Distinct genetic profiles in colorectal tumors with or without the CpG island methylator phenotype

Abstract

Colorectal cancers (CRCs) are characterized by multiple genetic (mutations) and epigenetic (CpG island methylation) alterations, but it is not known whether these evolve independently through stochastic processes. We have recently described a novel pathway termed CpG island methylator phenotype (CIMP) in CRC, which is characterized by the simultaneous methylation of multiple CpG islands, including several known genes, such as p16, hMLH1, and THBS1. We have now studied mutations in K-RAS, p53, DPC4, and TGFbetaRII in a panel of colorectal tumors with or without CIMP. We find that CIMP defines two groups of tumors with significantly different genetic lesions: frequent K-RAS mutations were found in CIMP(+) CRCs (28/41, 68%) compared with CIMP(-) cases (14/47, 30%, P = 0.0005). By contrast, p53 mutations were found in 24% (10/41) of CIMP(+) CRCs vs. 60% (30/46) of CIMP(-) cases (P = 0.002). Both of these differences were independent of microsatellite instability. These interactions between CIMP, K-RAS mutations, and p53 mutations were preserved in colorectal adenomas, suggesting that they occur early in carcinogenesis. The distinct combinations of epigenetic and genetic alterations in each group suggest that activation of oncogenes and inactivation of tumor suppressor genes is related to the underlying mechanism of generating molecular diversity in cancer, rather than simply accumulate stochastically during cancer development.

Figure 1

Mutational analysis of K-RAS in colorectal tumors. Mutations were detected by mutant allele-specific amplification. (A). PCR reactions were first performed by using a primer mixture to detect six different mutations of K-RAS codon 12 (Upper). A second PCR reaction was then performed by using specific primers to detect the exact mutation in each case (Lower). For example, p30 was found to have a mutation by using the primer mix (Upper), and the mutation was determined to be a GGT to GAT change by using specific primers (Lower). P30, P31, P36, and P37, colorectal adenomas; H157, a human lung cancer cell line that has a mutation in codon 12 of K-RAS. “Normal” refers to normal colon (a negative control). (B) Frequencies of K-RAS mutations in colorectal tumors with or without CIMP. The frequencies of K-RAS mutations in each population were expressed as percentages. The number of tumors examined is shown at the bottom. The adenomas were divided into <1.5 cm and ≥1.5 cm.

Figure 2

Mutations of p53 and methylation of p16 in colorectal tumors. (A) Detection of p53 mutations by SSCP and direct sequencing. Aberrantly migrating SSCP bands (reflecting base pair changes) are indicated by arrows (left part of each panel). Shifted bands were excised from gels and were reamplified by using the same set of primers, and direct sequencing was performed by using automated sequencers (right part of each panel). Tumor 703 has a band shift in exon 8 caused by a mutation in codon 282 (CGG to CAG). Tumor 547 has a band shift in exon 7 caused by a mutation in codon 245 (GGC to AGC). Tumor 1290 has a band shift in exon 5 caused by a 10-bp duplication that creates a premature stop codon.
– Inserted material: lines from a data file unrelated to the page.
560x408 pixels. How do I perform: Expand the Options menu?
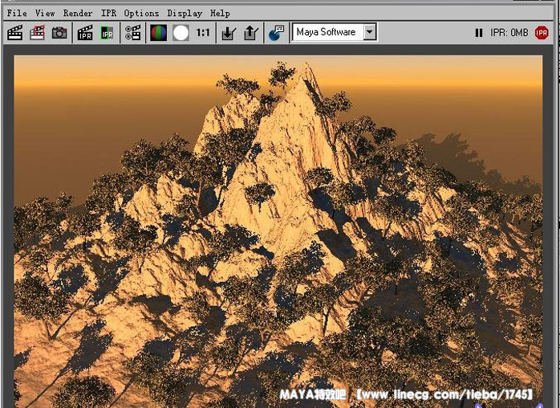point(141,13)

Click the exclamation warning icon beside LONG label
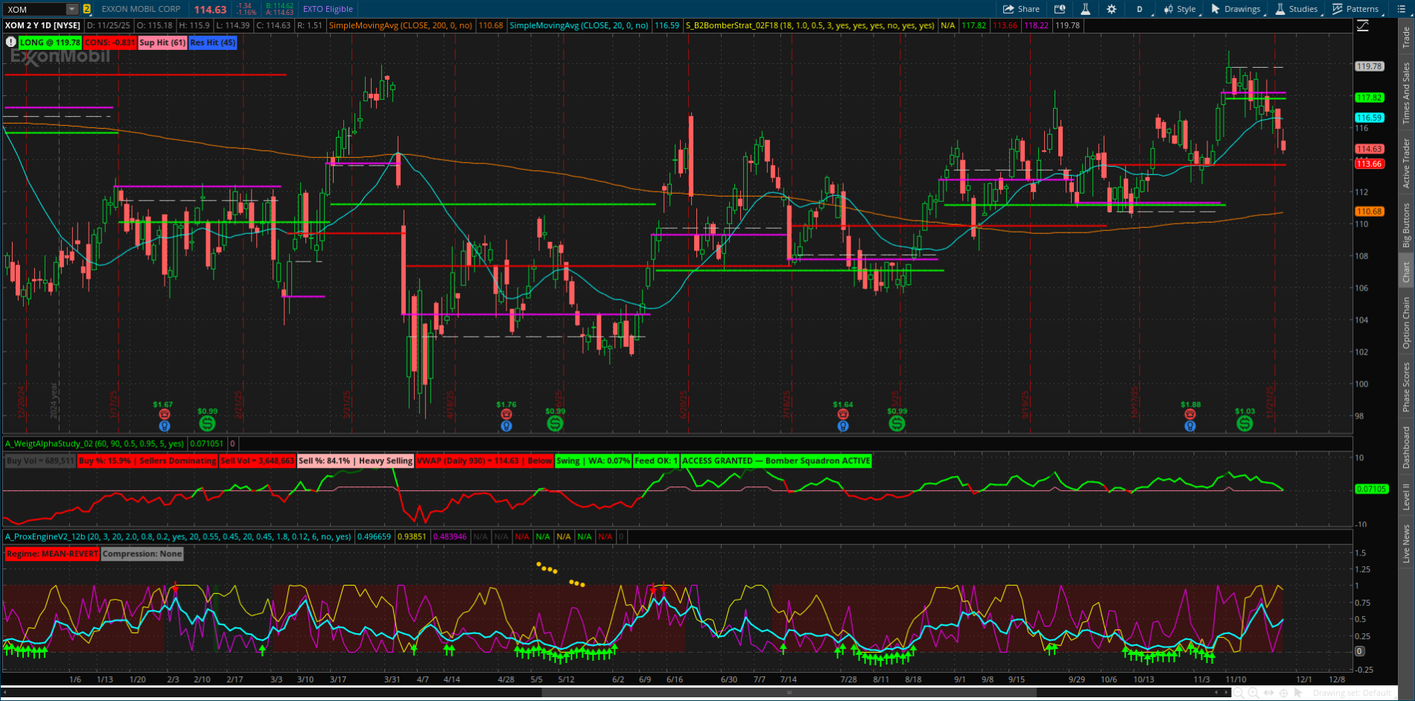click(10, 42)
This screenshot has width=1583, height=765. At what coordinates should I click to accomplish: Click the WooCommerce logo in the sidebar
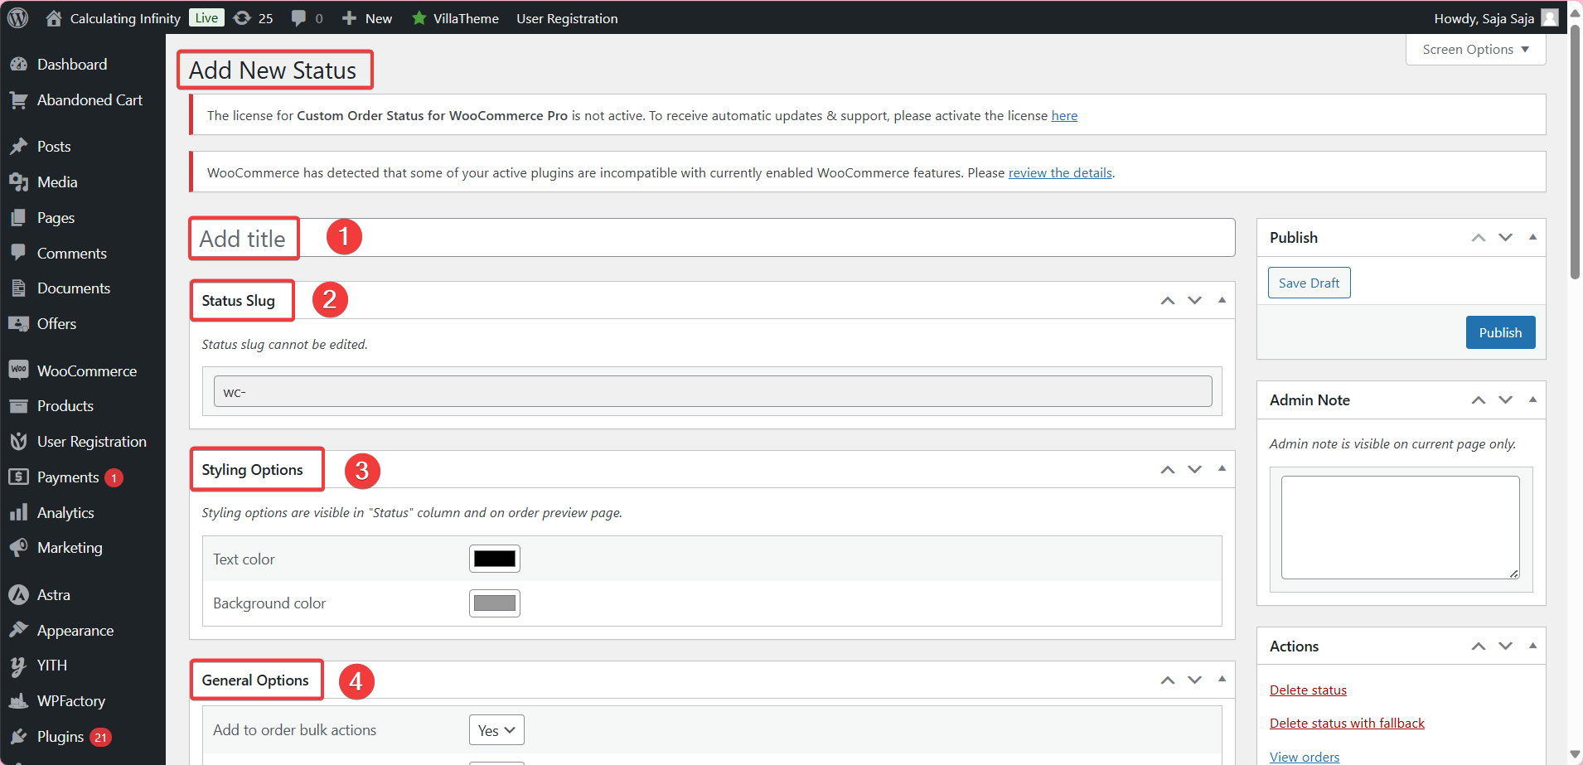click(x=19, y=370)
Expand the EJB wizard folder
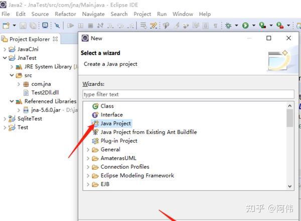This screenshot has width=301, height=221. coord(88,184)
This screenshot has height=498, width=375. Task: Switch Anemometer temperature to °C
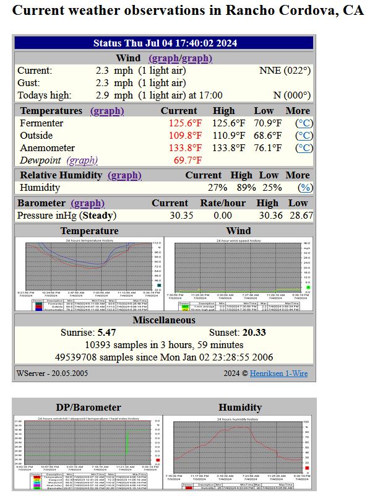(304, 148)
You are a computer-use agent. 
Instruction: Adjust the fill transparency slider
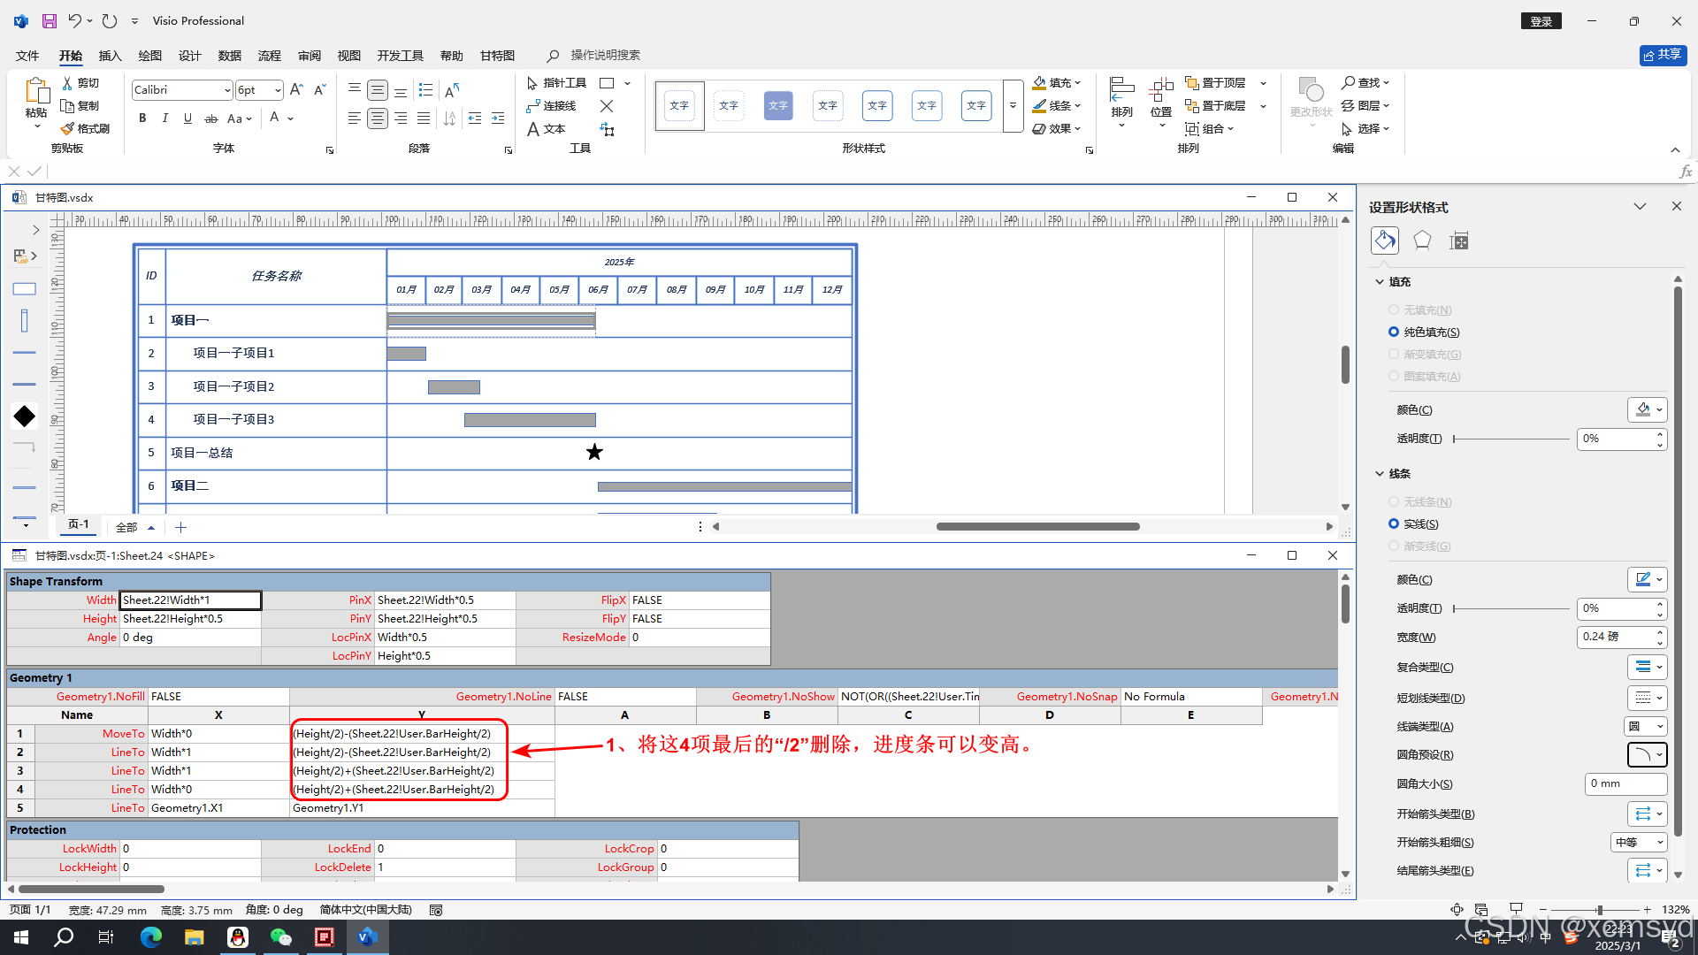[1511, 439]
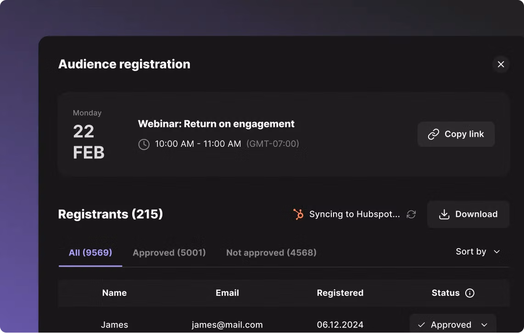Viewport: 524px width, 333px height.
Task: Open James's Approved status dropdown chevron
Action: 484,325
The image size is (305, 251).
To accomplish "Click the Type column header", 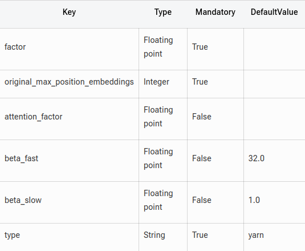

N, normal tissue; T, colorectal cancer. (B) Frequencies of alterations of p53 and p16 in CRCs. Forty-one CRCs are divided into four categories based on the presence of alterations of p53 (p53+) and/or p16 (p16+). Alterations of p16 and p53 were inversely correlated (P = 0.0007, Fisher's Exact test). (C) Summary of alterations of p53 and p16 in colorectal tumors with or without CIMP. The frequencies of alterations in p53 and p16 in cancers and adenomas are expressed as percentages. n, number of tumors analyzed.

Figure 3

Methylation analysis of multiple CpG islands in colorectal adenomas. (A) Methylation of multiple CpG islands detected by methylated CpG island amplification. Methylated CpG island amplification products from colon adenomas (P2–P48) were blotted on a nylon membrane and were hybridized with one of the MINT clones (indicated on the top), as well as a p16 probe. M2, MINT2; M1, MINT1; M12, MINT12; and M31, MINT31. Tumors P46, P47, and P48 showed methylation of multiple loci, indicating the presence of CIMP. Tumor P23 showed methylation of MINT31 only. (B) Methylation analysis of MINT2 by bisulfite-PCR. PCR products were digested with BstUI, which cleaves CGCG sequences that are retained after bisulfite treatment only when both cytosines are methylated. Methylated alleles are shown by arrows. Tumors P46, P47, and P48 are methylated at this locus. No methylated alleles were detected in PCR products from normal colon. RKO is a colon cancer cell line used as a positive control. (C) Methylation analysis of p16 in colorectal adenomas by MSP. U, unmethylated allele-specific primers; M, methylated allele-specific primers. Tumor P28 and P33 showed methylated alleles.